TASK ITEM |
Output a verbatim copy of the data, cut off after the line that contains "Image resolution: width=1568".

THE DATA |

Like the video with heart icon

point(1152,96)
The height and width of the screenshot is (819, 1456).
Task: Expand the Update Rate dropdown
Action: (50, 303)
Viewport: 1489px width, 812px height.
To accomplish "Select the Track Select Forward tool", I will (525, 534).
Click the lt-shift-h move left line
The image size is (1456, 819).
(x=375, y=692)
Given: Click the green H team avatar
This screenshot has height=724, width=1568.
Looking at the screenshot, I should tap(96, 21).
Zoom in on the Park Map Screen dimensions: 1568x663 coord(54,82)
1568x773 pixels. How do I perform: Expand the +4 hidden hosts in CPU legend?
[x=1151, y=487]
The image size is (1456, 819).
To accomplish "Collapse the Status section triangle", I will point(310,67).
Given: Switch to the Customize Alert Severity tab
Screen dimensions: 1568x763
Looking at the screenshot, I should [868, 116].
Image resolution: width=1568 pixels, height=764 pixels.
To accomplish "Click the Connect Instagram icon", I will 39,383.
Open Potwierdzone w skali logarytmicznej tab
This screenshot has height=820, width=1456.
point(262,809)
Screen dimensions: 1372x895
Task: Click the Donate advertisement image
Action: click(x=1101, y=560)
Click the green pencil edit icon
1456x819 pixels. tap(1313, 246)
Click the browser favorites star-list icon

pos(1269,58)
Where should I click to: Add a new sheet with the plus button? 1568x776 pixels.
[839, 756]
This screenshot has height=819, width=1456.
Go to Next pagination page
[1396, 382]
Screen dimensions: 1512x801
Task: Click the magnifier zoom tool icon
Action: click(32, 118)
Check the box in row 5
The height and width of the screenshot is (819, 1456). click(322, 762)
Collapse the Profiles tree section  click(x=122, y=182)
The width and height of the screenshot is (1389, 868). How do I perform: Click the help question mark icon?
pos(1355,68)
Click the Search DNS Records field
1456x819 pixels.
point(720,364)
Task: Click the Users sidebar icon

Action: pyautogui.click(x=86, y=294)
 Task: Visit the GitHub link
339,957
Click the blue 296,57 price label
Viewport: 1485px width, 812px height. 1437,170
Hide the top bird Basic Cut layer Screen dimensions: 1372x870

PROBLEM SOLUTION |
Like the video with heart icon

point(1152,96)
The height and width of the screenshot is (819, 1456).
Task: Expand the Update Rate dropdown
Action: (50, 303)
Viewport: 1489px width, 812px height.
To accomplish "Select the Track Select Forward tool", I will (525, 534).
Click the lt-shift-h move left line
The image size is (1456, 819).
(x=375, y=692)
Given: Click the green H team avatar
This screenshot has height=724, width=1568.
Looking at the screenshot, I should tap(96, 21).
Zoom in on the Park Map Screen dimensions: 1568x663 coord(54,82)
1568x773 pixels. How do I perform: Expand the +4 hidden hosts in CPU legend?
[x=1151, y=487]
The image size is (1456, 819).
To accomplish "Collapse the Status section triangle", I will point(310,67).
Given: Switch to the Customize Alert Severity tab
Screen dimensions: 1568x763
Looking at the screenshot, I should [868, 116].
Image resolution: width=1568 pixels, height=764 pixels.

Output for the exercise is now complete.